[Materials provided]
· · · ·
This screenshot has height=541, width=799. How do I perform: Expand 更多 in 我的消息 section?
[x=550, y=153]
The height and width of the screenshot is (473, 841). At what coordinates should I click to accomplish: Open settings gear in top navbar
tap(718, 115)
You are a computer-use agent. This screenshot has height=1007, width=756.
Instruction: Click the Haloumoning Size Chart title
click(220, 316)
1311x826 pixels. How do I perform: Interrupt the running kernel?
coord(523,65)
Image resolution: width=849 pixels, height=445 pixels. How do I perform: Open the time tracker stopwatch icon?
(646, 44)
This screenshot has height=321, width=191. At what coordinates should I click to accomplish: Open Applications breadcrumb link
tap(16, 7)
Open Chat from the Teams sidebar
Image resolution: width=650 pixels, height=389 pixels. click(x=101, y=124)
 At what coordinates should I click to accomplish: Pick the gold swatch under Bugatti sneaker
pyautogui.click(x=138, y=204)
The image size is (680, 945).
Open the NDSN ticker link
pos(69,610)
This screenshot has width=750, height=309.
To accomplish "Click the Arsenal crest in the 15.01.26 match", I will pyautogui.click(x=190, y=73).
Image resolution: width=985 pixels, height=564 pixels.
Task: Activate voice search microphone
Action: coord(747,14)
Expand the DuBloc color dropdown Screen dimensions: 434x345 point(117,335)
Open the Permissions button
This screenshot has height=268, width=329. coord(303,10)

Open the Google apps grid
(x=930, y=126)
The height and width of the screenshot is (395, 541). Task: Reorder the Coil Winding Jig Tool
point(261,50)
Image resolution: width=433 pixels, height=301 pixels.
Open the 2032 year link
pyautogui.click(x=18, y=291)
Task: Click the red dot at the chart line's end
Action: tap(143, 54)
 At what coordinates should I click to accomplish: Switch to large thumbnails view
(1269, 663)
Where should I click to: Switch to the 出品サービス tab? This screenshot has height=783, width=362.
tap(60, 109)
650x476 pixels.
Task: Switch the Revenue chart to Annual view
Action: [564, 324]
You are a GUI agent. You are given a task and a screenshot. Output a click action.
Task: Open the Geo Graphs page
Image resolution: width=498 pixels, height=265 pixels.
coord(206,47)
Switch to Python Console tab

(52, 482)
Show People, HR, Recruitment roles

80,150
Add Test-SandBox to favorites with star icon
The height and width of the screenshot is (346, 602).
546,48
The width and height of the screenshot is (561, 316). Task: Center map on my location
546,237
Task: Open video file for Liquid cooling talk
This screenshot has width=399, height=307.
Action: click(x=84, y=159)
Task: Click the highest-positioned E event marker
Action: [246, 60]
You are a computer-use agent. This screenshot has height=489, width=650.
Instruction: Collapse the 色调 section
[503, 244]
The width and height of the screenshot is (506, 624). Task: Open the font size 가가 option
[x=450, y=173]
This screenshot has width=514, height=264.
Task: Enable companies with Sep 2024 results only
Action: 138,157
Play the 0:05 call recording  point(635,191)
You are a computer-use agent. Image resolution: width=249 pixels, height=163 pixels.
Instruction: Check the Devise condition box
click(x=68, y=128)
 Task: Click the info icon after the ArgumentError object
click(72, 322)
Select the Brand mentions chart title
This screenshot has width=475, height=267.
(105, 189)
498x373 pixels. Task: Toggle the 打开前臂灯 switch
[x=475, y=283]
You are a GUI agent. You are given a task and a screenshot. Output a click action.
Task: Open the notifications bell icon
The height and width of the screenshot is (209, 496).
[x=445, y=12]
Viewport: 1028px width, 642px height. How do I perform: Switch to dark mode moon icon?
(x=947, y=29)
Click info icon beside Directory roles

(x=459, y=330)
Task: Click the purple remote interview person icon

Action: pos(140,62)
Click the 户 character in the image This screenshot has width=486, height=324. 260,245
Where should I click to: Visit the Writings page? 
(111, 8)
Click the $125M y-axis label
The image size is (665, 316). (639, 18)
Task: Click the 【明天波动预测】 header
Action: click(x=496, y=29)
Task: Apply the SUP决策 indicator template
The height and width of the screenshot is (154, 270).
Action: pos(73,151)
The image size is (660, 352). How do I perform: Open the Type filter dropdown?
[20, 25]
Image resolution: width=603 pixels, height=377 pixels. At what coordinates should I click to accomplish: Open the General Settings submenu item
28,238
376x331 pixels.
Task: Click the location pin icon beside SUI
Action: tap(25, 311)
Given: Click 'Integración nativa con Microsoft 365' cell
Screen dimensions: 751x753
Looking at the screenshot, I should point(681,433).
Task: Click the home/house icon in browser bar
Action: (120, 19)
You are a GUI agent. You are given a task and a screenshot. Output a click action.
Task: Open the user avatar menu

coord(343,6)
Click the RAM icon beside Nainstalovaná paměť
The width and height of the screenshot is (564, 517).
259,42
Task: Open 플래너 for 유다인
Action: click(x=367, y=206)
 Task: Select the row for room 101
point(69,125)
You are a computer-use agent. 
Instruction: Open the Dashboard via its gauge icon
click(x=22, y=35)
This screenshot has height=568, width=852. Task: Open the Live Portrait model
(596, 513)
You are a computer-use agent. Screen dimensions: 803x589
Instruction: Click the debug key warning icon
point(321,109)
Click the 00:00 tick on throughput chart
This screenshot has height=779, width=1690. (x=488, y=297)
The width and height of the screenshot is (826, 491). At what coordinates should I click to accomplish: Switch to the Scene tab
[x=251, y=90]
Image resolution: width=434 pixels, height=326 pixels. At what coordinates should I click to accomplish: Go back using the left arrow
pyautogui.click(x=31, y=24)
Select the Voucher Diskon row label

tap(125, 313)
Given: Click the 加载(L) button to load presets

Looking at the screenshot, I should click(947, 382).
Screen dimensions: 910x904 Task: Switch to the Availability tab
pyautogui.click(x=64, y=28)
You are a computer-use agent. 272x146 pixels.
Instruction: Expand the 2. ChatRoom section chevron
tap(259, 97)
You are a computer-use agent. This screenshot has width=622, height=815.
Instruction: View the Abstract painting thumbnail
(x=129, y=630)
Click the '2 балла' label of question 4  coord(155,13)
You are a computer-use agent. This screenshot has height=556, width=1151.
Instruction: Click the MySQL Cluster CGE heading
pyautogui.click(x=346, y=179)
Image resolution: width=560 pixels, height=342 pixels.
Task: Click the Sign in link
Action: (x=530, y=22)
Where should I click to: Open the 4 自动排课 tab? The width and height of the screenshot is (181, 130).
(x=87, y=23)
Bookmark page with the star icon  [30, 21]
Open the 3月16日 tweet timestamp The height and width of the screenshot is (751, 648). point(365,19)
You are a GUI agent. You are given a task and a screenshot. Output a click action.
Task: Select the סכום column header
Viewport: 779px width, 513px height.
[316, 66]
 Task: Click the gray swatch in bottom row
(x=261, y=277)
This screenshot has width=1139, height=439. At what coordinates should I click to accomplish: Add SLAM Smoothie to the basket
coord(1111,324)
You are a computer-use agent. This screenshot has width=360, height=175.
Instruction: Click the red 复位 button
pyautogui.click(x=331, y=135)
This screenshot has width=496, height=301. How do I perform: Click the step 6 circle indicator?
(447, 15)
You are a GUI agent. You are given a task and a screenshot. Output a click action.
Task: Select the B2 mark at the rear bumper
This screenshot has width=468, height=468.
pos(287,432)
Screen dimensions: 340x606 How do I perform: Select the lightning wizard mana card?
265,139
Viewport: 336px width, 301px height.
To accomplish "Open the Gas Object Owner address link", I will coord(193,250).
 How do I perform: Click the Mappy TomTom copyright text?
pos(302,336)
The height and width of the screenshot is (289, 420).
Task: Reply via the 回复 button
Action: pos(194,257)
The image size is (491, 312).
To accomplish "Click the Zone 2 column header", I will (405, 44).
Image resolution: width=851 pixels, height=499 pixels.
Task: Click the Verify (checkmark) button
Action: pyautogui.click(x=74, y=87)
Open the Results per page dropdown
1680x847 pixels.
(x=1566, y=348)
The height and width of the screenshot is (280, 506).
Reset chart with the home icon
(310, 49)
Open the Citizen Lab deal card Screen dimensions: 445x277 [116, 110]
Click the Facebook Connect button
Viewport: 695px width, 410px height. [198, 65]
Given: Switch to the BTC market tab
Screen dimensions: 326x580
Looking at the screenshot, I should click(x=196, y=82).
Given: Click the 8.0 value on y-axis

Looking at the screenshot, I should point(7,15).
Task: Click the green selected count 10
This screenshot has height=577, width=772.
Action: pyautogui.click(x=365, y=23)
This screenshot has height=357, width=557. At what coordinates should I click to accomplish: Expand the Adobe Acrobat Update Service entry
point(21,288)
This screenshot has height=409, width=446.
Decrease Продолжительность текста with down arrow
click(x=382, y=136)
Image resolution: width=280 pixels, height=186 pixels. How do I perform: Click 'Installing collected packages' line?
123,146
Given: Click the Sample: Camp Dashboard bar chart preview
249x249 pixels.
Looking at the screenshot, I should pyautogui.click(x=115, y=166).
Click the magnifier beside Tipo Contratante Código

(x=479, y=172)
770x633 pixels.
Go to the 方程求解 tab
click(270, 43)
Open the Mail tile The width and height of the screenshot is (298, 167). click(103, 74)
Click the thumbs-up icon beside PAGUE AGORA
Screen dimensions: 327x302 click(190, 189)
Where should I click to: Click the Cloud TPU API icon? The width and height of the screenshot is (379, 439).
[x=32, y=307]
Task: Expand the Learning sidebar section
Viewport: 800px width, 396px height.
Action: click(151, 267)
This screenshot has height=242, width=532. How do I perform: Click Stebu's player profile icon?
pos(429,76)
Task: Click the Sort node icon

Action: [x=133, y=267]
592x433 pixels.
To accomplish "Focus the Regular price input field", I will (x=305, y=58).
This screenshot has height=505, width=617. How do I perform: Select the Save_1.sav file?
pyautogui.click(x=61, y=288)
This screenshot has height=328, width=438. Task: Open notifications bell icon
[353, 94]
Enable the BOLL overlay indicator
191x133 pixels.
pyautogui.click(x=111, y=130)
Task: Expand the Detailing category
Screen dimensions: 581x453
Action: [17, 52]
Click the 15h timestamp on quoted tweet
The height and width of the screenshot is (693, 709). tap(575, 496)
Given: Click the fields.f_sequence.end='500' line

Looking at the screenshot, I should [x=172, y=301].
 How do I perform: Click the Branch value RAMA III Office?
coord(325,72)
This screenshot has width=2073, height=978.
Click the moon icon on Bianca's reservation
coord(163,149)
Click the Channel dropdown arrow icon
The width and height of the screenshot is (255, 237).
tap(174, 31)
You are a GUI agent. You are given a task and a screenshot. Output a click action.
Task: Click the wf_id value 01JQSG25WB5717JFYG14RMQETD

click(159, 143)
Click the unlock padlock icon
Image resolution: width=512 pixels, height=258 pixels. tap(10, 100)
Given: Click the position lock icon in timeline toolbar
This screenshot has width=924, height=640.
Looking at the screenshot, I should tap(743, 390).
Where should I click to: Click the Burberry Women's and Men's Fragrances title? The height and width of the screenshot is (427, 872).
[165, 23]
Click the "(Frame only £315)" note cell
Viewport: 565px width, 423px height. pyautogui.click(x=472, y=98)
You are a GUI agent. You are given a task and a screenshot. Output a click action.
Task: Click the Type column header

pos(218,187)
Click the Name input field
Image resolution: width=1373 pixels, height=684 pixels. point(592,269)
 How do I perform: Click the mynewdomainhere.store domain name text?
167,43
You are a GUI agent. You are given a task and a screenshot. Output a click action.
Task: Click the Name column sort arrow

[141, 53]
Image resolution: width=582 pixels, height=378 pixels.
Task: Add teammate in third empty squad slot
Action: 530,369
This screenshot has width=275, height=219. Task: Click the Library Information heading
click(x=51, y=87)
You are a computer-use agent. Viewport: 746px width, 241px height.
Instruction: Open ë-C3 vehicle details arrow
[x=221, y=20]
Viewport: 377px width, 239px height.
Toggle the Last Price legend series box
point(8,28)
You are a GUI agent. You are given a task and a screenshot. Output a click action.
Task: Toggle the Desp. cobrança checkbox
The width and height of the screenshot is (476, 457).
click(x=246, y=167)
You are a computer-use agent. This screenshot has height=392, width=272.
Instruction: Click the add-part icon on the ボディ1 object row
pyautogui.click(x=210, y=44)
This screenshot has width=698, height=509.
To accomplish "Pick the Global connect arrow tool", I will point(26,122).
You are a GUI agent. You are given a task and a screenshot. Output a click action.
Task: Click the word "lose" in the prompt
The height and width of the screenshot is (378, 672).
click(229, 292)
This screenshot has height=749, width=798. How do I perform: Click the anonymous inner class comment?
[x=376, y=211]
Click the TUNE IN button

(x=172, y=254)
· · · ·
[Activity] Where does the string "star" appear in the records? Copy every line that holds it.

[Expected answer]
Add Test-SandBox to favorites with star icon
Bookmark page with the star icon  [30, 21]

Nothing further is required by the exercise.